As you may have guessed, I do not very much like inpatient work. You can adjust to having to treat someone having a seizure. You can adjust to somebody banging on the window and screaming. But it’s really hard to adjust to constant moral self-questioning.
Now I am halfway done with my residency. I will be switching to outpatient work. Everyone who sees me will be there because they want to see me, or at worst because their parents/spouses/children/friends/voices are pressuring them into it. I will be able to continue seeing people for an amount of time long enough that the medications might, in principle, work. It sounds a lot more pleasant.
I have two equal and opposite concerns about outpatient psychiatry. The first is that I might be useless. Like, if someone comes in complaining of depression, then to a first approximation, after a few basic tests and questions to rule out some rarer causes, you give them an SSRI. I have a lot of libertarian friends who think psychiatrists are just a made-up guild who survive because it’s legally impossible for depressed people to give themselves SSRIs without paying them money. There’s some truth to that and I’ve previously joked that some doctors could profitably be replaced by SSRI vending machines.
The second concern is that everybody still screws it up. There’s an old saying: “Doctors bury their mistakes, architects cover theirs with vines, teachers send theirs into politics.” Well, outpatient psychiatrists send their mistakes to inpatient psychiatrists, so as an inpatient psychiatrist I’ve gotten to see a lot of them. Yes, to a first approximation when a person comes in saying they’re depressed you can just do a few basic tests and questions and then give them an SSRI. But the number of cases I’ve seen that end in disaster because their outpatient psychiatrist forgot to do the basic tests and questions, or decided that Adderall was the first-line medication of choice for depression – continues to boggle my mind. So either it’s harder than I think, or I’m surrounded by idiots, or I’m an idiot and don’t know it yet. In which case I’m about to learn.
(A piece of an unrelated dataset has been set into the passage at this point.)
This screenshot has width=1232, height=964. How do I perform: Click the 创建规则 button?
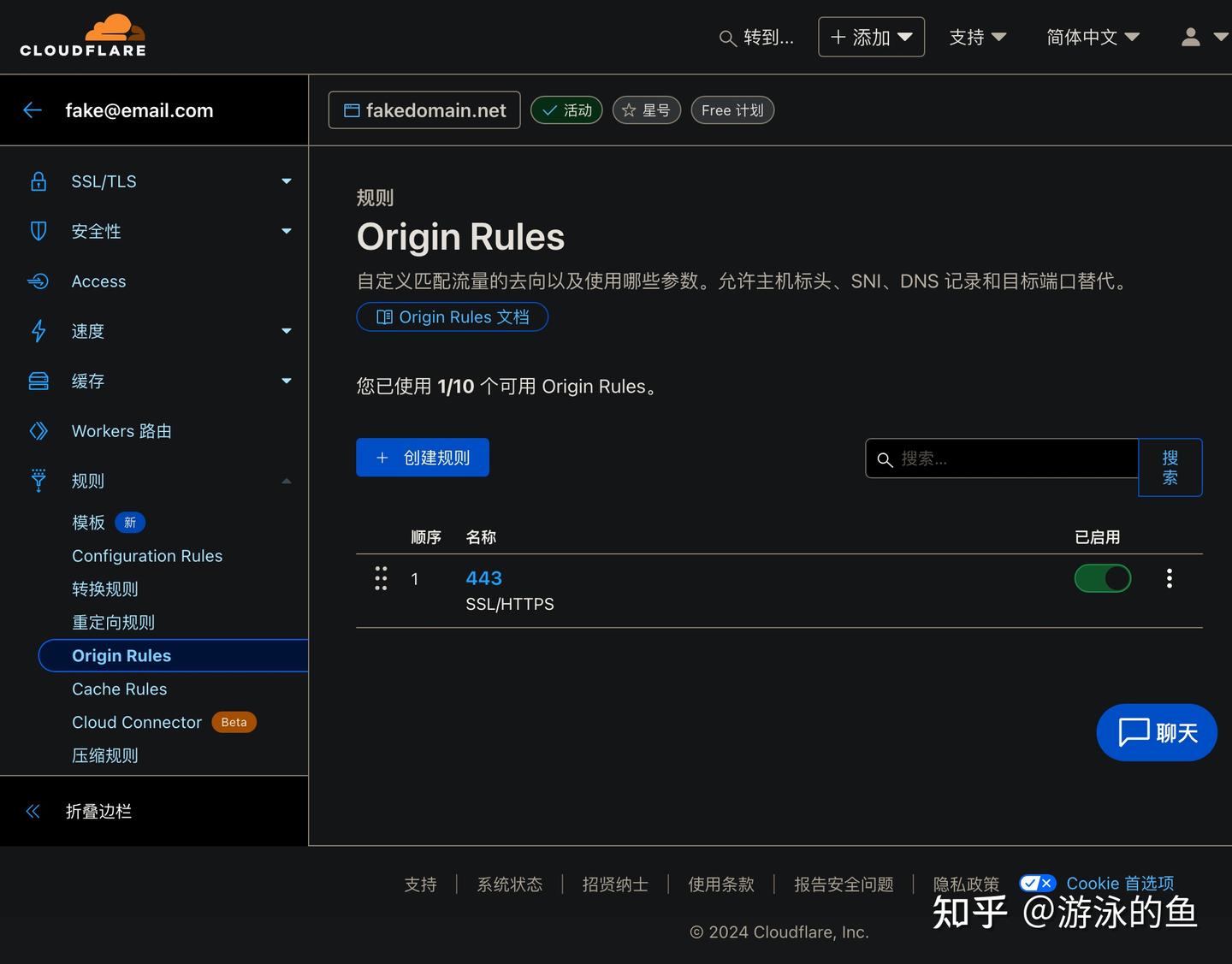click(x=422, y=457)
Still, if it’s a disaster, it will be a different type of disaster.
And the thing I love about psychiatry – other than, I am contractually obligated to say, The People You Meet and The Chance To Make A Difference – is the lore. If all science is either physics or stamp collecting, psychiatry is stamp collecting par excellence with the world’s most interesting postal system, hunting through this incredibly confused and unsystematic mass of work done by thousands of brilliant people and trying to drag some kind of meaning out of it. Sometimes that involves dredging up weird drugs that no one else thinks about or remembers but which are perfectly suited for the precise situation at hand. Sometimes it’s disentagling complicated claims about what does and doesn’t work so you can be sure to give your patients the former. Other times it’s something totally out of left field, like reading this study and massively increasing the amount my consult patients liked me pretty much overnight with zero work.
I think outpatient will be good for this. There’s more freedom, more focus on treatment rather than warehousing, and a little bit more of an academic bent to it.
In the meantime, I am now a third year resident. There are people beneath me, and sometimes they do what I say! I get enough of a raise that I can say, for the first time in my life, that I am making the US median household income! I mostly get weekends off, except when I don’t!
And in two years, I’ll be done in Michigan and maybe I can move somewhere else and hang out with some of you people full-time.